課題内容
下に示す大衆・哲学者・専門家を論じた文章から、「これすなわち「哲学者」と仮定しましょう。」で始まり「ついて考えていきます。」まで続く箇所を一字も変えずに引用せよ。

提供テキスト
++++++++++
これすなわち「哲学者」と仮定しましょう。
「知恵ある者」「賢者」と言ってもいい。

この二者を、仮に対照的に設定した場合、
現代では「大衆」がほとんどであり
「哲学者」は少ない。

愚者がほとんどで、賢者は少ない。

…よく言われることですよね。
「大衆の時代」などとも言われています。

本記事では、この「大衆」~「哲学者」に
ついて考えていきます。

この二つ以外の人はいないのでしょうか?
いや、いますよね。たくさん。
それは「専門家」と呼ばれる人たちです。

ある特定の分野「のみ」に通暁しており、
その分野については、とても詳しい。
ただし、分野外、専門外のことについては
下手をすると「大衆」よりも知らない…。

「無知なる者」つまり「大衆」と、
「知恵ある者」つまり「哲学者」との
間にいる、とでも言うべき新種です。
これらの「専門家」は、
近代に入って以降、たくさん増えてきました。

「自分の専門を持とう!」という
近代科学的な高等教育がそうさせた、
あるいは複雑な現代社会がそうさせていった、
という面もあるかもしれません。

ただ、一つ、ここに問題が出てきます。
「専門家」は、世の中の他人に対して
どんな態度を取るのでしょうか?


(専門外のことに対しては)
「無知なる者」を自覚して、
謙虚に、初心者のつもりで過ごすのか?
それとも
(専門外のことも知っているかのように)
「知恵ある者」を装って
傲慢に、上から目線の言動を行うのか?

…残念ながら、後者が、多く見られます。

つまり、専門外のことについては
「無知なる者」であるのに、
あたかも「知恵ある者」、つまり
哲学者としてふるまってしまいがちなのです。
特に、学問の蛸壺の中では。
また、テレビのコメンテイター空間の中では。
下手すると、国会の中でもそうです。

では、前者の人はいないのでしょうか?
「謙虚だけ」の方なら、いくらでもいますよね。

ただ「専門家」であるがゆえに、
「自分の専門を盾にして、
その色眼鏡を通してでしか
物事を解釈できない」とか、
「私の専門外のことですので
よくわかりません」という、
「自分の守備範囲に閉じこもる」方も、
またたくさんいるのです。

そういう消極的な態度は専門家ではない。
「無知なる者」、すなわち大衆だ、と
言えるのではないでしょうか?

つまり、専門家だと言われつつも、
傲慢な「エセ哲学者」になるか、
沈黙の「閉じこもる大衆」になるか、
そのどちらかになってしまうことが
とても多い
のではないか?

「エセ哲学者」は専門で権威付けされています。
しかし実際は専門外に中身がないので空理空論。
「閉じこもる大衆」は専門内で安住してしまい、
自分を厳しい専門外の環境に
積極的に自分をさらしていく勇気を持ちません。
++++++++++
データ内容
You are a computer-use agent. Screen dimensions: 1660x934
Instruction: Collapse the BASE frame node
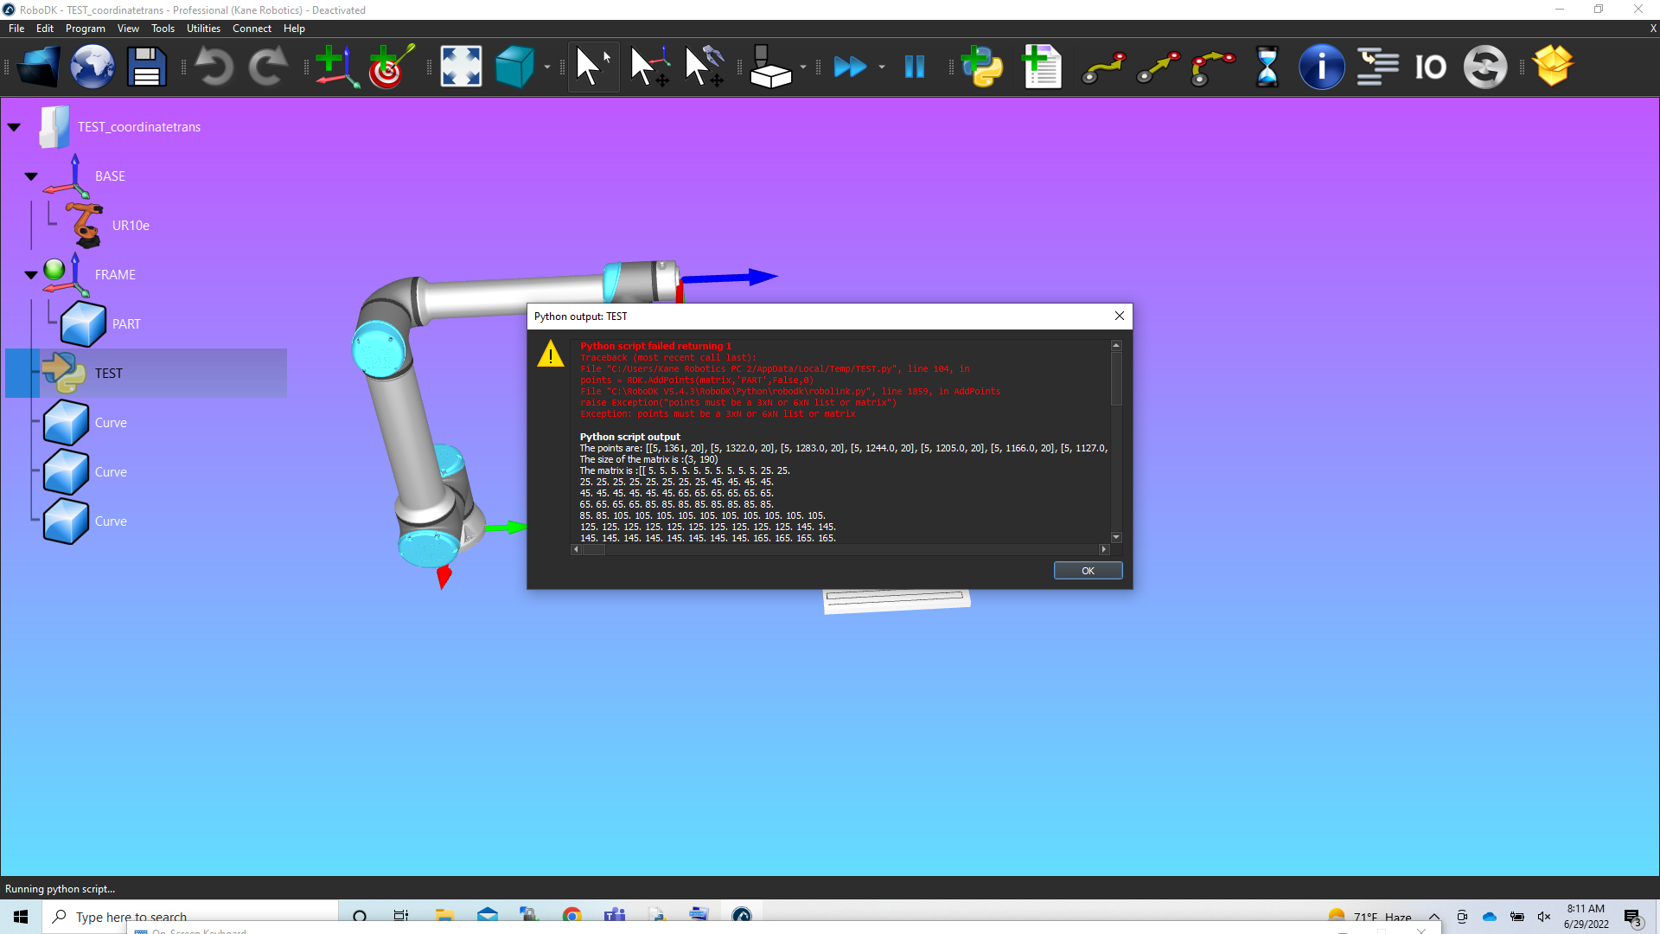(31, 176)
++++++++++
課題への解答
これすなわち「哲学者」と仮定しましょう。
「知恵ある者」「賢者」と言ってもいい。

この二者を、仮に対照的に設定した場合、
現代では「大衆」がほとんどであり
「哲学者」は少ない。

愚者がほとんどで、賢者は少ない。

…よく言われることですよね。
「大衆の時代」などとも言われています。

本記事では、この「大衆」~「哲学者」に
ついて考えていきます。